Option #2 is to buy into Fortysomething's insurance, through which he already has coverage. He pays almost nothing, but adding me and the Kiddo would cost $750/month. With a $10,000 family deductible and a $12,500 out-of-pocket max, it's not exactly a Cadillac plan. On the other hand, preventative services (including dental) are free, so... there's that?

Option #3 is to purchase one of the new, controversial short-term plans, which could cover us for up to a year in our state. The plans are inexpensive, but they also come with a host of weird rules and stipulations, and they generally do not cover pre-existing conditions. I'm skeptical, but I managed to find a plan with a $1000 deductible, a $2500 out-of-pocket max, dental coverage, and Teledoc access for $250/month. Except for mental health issues - many of which are exacerbated by working shit jobs - I'm healthy, and so is my kid. Plus, I'm familiar with insurance lingo and know how to interpret the plan brochures. So I'm not ruling out this possibility.

I'm not sure which route to take. I don't feel comfortable going without insurance, but I also don't want to spend hundreds of extra dollars a month for a half-assed plan that we might not use much. I may apply for short-term insurance to see whether we even qualify; if we don't, that makes our decision more straightforward.

Where We'll Be Cutting Costs

Some of our budget line items are set in stone, including our rent, campground membership, health insurance, and Internet and phone bills. Other items, like gas, already require little in the way of money (a benefit of having only one car and living within a mile of pretty much everything we need). But we'll be cutting costs in several other areas:

1. Groceries: I know our grocery budget may seem high to many of you, and I have several reasons/excuses for that.
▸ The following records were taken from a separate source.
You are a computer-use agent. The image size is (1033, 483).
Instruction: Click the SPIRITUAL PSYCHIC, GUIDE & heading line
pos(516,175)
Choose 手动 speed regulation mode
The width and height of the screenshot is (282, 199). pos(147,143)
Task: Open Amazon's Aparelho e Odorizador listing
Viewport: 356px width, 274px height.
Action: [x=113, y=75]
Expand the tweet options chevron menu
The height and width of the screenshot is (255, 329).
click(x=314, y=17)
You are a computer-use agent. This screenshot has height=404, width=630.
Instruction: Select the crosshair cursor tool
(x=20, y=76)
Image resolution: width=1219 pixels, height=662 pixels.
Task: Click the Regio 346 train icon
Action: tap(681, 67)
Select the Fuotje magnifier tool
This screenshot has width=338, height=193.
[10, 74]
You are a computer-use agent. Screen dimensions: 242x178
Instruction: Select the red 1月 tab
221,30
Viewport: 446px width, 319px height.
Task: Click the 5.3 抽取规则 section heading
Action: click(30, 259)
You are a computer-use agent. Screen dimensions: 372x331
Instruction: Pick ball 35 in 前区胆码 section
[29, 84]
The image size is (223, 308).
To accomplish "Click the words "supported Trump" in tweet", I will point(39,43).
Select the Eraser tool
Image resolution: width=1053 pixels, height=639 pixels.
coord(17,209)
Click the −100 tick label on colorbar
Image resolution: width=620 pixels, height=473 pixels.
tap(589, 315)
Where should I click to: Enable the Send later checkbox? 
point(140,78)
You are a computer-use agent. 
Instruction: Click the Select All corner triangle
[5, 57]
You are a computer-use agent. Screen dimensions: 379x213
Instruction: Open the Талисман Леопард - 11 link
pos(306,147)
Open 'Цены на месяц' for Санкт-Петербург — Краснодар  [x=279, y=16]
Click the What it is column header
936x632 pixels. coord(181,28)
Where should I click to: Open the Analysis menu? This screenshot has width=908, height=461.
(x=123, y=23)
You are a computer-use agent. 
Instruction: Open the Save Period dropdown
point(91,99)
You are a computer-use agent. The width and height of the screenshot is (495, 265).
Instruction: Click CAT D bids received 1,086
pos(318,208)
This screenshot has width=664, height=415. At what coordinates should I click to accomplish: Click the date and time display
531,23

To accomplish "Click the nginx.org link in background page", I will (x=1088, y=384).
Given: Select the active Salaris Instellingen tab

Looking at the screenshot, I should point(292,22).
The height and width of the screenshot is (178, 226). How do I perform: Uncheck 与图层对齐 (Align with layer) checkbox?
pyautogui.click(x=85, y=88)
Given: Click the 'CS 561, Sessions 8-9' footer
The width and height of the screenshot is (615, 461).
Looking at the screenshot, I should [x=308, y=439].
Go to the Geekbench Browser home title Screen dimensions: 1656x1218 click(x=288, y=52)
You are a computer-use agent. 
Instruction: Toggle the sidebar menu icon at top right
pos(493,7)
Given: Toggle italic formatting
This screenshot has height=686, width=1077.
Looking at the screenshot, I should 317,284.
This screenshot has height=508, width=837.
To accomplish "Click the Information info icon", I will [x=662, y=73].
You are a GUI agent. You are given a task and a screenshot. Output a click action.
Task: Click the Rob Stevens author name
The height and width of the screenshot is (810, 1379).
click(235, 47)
One, food where we live is expensive in general. It's a small town with very little in the way of local agriculture, and most food is shipped in. Second, we don't have an Aldi or Trader Joe's here, which is unfortunate because it seems like those stores offer massive savings. Third, my family eats a lot, especially now that we've got a 12-year-old who seems to burn calories as fast as he takes them in. Lastly, we do buy plenty of fruits and vegetables, and we eat them all. Fresh, healthy food is important to us, and we're willing to invest in it. 

Nevertheless, there's plenty of room here to dial it back. To reduce our expenses, we're meal planning, couponing, and making detailed grocery lists. We'll be eating more rice and beans, pasta, and inexpensive produce like sweet potatoes and carrots. We're also earning Swagbucks gift certificates that we can use to order some grocery items for free.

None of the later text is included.